Services

Treatment

One of out six people will suffer a stroke in his or her lifetimeIn the five-county region, nearly 300 stroke patients were treated last year by UM Shore Regional Health emergency teams at UM Shore Medical Centers at Chestertown, Dorchester and Easton, and the UM Shore Emergency Center at Queenstown.

Because time is of the essence in achieving a good outcome following a stroke, the Primary Stroke Center at UM Shore Medical Center at Easton practices “door to needle in 60,” meaning patients with possible stroke symptoms are assessed and undergoing treatment within one hour.

For patients who are having a stroke, UM SRH emergency teams administer a drug known as a tissue plasminogen activator (tPA) to help break the clot. The drug is effective within 3 ½ hours of the symptoms. 

Recovery

Stroke is the leading cause of disability in the USPhysical therapy, occupational therapy, speech therapy, and swallowing therapy will all begin in the hospital.

The goal of treatment after a stroke is to help you recover as much function as possible and prevent future strokes.

Recovery from your stroke will begin while you are still in the hospital or at a rehabilitation center. It will continue when you go home from the hospital or center.

The staff also provides guidance and support to the Mid-Shore Stroke Support Group, which meets the first Thursday of each month from 12-2:00pm at the UM Shore Medical Pavilion at Easton, and to the Stroke Support Group of Queen Anne's County, which meets the last Tuesday of each month from 12-2:00pm at the UM Shore Medical Pavilion at Queenstown. 

For more information call Jessica Fluharty, BSN, RN, FNE-A, Neuroscience Specialist, at 410-822-1000, ext. 5068 or email jfluharty@shorehealth.org.

Click here to learn more about recovering after stroke.

Prevention

As part of the overall mission of Creating Healthier Communities Together, the UM Shore Regional Health stroke services team offers educational programs for community organizations and groups to raise awareness about stroke prevention, stroke symptoms and the importance of receiving immediate medical attention. 

It’s important to know the stroke risk factors you can change and those you cannot:

Risk Factors You Cannot Change

  • Your age. Risk of stroke increases with age.
  • Your gender. Men have a higher risk of getting heart disease than women except in older adults.
  • Your genes or race. If your parents had a stroke, you are at higher risk. African-Americans, Mexican Americans, American Indians, Hawaiians, and some Asian Americans also have a higher risk for heart problems.
  • Diseases such as cancer, chronic kidney disease, and some types of arthritis
  • Weak areas in an artery wall abnormal arteries and veins or
  • Pregnancy -- both during and in the weeks right after the pregnancy

Risk Factors You Can Change

  • You can change some risk factors for stroke, by taking the following steps:
  • Do not smoke.
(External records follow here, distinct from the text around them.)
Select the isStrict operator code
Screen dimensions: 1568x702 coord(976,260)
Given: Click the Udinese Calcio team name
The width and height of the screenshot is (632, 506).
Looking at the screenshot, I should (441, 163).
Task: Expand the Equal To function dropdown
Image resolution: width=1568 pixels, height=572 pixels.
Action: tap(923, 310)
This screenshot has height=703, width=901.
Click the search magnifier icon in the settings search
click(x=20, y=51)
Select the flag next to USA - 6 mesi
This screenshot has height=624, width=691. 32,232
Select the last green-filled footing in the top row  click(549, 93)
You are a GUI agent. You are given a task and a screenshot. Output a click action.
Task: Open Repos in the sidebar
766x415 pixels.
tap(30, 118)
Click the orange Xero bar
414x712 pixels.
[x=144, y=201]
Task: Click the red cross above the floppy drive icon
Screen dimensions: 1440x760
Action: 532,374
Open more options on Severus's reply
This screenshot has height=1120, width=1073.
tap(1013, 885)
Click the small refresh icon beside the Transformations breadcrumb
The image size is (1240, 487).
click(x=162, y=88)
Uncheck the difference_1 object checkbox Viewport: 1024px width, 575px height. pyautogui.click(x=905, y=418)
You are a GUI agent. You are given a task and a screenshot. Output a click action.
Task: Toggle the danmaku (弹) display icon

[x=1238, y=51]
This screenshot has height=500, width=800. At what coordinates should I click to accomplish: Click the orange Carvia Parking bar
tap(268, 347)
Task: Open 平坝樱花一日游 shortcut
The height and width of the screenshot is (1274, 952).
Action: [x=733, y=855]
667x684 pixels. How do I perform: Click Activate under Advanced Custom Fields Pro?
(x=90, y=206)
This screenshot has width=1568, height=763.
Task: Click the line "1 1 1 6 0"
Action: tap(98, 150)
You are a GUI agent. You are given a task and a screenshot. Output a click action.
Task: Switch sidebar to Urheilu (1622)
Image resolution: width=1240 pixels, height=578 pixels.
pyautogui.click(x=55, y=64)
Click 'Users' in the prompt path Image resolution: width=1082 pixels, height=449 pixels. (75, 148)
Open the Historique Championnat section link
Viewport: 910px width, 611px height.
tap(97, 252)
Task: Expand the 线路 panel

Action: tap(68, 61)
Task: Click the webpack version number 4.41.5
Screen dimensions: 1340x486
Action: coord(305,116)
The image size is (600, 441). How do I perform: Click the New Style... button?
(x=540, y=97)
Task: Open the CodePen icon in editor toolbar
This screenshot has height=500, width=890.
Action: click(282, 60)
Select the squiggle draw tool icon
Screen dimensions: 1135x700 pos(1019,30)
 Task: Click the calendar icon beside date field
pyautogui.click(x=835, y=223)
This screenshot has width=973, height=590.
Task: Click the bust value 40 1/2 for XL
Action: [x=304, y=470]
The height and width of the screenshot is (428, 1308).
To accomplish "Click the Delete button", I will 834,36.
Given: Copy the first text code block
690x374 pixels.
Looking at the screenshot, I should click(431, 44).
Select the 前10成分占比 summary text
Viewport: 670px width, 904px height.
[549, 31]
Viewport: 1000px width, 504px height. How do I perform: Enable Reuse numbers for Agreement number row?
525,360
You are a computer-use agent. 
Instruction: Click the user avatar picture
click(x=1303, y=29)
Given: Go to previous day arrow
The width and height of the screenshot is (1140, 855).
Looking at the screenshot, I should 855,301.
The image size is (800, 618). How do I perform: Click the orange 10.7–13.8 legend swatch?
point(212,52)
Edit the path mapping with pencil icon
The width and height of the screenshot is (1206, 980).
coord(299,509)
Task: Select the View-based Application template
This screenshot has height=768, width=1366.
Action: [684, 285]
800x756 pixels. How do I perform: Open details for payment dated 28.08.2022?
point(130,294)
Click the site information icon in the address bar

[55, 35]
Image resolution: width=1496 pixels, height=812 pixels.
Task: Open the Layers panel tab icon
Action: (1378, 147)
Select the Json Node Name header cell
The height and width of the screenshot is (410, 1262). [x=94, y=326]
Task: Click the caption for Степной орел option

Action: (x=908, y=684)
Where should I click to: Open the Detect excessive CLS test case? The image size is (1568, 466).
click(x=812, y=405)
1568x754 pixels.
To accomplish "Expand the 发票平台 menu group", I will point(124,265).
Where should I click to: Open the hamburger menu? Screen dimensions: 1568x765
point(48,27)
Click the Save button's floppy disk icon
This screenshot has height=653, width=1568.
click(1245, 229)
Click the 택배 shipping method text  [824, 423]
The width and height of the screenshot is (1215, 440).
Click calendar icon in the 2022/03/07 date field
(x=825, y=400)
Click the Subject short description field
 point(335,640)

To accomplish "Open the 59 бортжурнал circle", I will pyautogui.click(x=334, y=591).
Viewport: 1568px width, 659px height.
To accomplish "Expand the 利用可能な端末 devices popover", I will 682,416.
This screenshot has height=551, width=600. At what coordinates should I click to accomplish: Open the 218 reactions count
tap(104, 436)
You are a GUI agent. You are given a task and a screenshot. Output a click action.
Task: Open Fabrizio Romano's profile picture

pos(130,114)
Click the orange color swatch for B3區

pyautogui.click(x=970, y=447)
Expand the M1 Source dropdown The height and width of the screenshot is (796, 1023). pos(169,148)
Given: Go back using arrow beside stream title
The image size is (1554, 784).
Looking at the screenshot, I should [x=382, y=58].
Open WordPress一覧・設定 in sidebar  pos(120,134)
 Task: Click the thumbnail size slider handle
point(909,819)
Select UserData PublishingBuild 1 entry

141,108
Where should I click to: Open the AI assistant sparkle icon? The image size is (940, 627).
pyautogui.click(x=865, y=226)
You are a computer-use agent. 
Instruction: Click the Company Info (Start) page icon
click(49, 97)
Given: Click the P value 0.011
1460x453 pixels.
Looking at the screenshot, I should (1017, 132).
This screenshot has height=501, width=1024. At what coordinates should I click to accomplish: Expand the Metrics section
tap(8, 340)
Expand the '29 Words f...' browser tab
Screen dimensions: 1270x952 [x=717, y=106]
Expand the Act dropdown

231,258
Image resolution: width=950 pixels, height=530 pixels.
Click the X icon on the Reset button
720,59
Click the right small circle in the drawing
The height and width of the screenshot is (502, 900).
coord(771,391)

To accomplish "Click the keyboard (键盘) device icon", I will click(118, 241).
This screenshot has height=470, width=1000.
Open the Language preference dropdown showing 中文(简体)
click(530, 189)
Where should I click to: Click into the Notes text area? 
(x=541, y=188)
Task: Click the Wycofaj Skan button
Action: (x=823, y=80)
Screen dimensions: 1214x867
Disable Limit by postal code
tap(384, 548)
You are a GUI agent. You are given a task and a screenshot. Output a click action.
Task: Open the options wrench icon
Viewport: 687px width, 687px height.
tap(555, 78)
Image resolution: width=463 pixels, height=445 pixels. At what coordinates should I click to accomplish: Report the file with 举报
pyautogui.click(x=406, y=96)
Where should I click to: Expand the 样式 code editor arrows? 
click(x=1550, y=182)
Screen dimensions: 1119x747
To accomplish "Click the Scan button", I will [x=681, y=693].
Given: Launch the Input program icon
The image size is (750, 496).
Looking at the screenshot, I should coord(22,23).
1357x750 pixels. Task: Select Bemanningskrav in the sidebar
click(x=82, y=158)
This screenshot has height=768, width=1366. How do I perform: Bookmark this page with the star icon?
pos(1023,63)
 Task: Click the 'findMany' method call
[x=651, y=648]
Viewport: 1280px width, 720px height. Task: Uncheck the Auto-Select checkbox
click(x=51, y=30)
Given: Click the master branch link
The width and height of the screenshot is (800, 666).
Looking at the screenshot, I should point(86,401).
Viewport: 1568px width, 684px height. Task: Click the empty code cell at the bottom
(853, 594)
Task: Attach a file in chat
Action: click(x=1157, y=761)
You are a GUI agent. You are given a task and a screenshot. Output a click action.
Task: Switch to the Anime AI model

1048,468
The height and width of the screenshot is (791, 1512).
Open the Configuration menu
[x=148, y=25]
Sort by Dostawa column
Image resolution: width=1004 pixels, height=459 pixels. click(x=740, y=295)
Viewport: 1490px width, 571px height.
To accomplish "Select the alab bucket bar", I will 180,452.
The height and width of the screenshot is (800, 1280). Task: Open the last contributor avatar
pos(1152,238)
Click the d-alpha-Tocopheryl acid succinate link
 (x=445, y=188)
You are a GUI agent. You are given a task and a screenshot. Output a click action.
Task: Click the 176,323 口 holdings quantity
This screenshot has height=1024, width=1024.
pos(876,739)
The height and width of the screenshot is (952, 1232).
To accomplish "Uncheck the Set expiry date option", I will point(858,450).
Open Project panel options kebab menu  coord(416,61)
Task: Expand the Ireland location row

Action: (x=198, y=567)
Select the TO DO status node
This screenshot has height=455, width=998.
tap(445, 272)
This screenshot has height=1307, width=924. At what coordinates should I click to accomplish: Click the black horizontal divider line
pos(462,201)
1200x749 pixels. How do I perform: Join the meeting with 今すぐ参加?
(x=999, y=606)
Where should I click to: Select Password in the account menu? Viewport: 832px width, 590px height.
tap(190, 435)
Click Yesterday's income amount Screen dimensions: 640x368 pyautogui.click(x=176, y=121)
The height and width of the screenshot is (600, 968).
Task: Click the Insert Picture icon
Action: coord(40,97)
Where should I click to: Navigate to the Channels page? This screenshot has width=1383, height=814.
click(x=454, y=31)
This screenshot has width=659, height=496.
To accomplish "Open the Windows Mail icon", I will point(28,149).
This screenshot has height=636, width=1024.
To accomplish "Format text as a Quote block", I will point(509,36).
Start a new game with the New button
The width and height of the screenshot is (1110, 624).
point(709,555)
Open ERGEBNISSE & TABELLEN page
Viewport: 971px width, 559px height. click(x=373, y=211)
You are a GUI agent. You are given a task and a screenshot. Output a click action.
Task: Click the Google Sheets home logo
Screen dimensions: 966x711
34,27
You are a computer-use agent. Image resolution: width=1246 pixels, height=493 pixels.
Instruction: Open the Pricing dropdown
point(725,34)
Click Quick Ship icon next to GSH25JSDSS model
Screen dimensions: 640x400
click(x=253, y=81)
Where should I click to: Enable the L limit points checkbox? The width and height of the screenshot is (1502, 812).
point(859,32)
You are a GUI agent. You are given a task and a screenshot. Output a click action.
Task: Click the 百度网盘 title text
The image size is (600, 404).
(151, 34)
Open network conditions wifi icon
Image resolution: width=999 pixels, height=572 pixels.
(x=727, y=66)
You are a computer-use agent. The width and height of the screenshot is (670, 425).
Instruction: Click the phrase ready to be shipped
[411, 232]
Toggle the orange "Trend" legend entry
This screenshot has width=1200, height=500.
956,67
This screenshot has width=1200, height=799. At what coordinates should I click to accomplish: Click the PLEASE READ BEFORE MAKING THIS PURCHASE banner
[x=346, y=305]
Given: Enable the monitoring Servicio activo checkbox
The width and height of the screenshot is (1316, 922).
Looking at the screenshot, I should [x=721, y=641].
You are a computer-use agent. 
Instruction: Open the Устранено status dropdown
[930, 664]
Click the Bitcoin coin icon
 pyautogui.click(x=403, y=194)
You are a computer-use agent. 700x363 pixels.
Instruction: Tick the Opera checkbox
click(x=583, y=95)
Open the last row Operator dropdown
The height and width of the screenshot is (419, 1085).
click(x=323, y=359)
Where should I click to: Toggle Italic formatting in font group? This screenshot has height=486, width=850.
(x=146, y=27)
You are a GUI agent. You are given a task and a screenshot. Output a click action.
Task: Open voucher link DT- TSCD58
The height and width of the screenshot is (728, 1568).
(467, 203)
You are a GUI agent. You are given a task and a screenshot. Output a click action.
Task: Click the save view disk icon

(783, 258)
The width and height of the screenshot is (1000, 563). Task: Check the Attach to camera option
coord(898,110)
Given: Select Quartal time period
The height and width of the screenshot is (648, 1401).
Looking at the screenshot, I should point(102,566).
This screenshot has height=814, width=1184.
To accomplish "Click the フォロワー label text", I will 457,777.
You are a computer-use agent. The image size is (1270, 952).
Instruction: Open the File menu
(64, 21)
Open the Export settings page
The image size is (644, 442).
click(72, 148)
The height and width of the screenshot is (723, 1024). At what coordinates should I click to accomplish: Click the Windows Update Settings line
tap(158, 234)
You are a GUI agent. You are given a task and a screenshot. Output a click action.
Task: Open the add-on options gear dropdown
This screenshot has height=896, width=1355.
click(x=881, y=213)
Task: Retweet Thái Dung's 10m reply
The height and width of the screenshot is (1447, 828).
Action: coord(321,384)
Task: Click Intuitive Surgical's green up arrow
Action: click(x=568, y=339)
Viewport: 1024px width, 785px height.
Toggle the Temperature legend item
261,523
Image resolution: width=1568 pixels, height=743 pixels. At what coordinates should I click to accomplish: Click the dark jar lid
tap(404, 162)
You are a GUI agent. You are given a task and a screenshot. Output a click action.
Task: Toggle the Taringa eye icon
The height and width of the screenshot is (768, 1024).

If you do smoke, quit.
  • Control your cholesterol through diet, exercise, and medicines, if needed.
  • Control high blood pressure through diet, exercise, and medicines, if needed.
  • Control diabetes through diet, exercise, and medicines, if needed.
  • Exercise at least 30 minutes a day.
  • Maintain a healthy weight by eating healthy foods, eating less, and joining a weight loss program, if needed.
  • Limit how much alcohol you drink. This means 1 drink a day for women and 2 a day for men.
  • Avoid cocaine and other illegal drugs.
  • Talk to your doctor about the risk of birth control pills. Birth control pills can increase the chance of blood clots, which can lead to stroke. Clots are more likely in women who also smoke and who are older than 35.

Good nutrition is important to your heart health and will help control some of your stroke risk factors:

  • Choose a diet rich in fruits, vegetables, and whole grains.
  • Choose lean proteins, such as chicken, fish, beans and legumes.
  • Choose low-fat dairy products, such as 1% milk and other low-fat items.
  • Avoid sodium (salt) and fats found in fried foods, processed foods, and baked goods.
  • Eat fewer animal products and foods that contain cheese, cream, or eggs.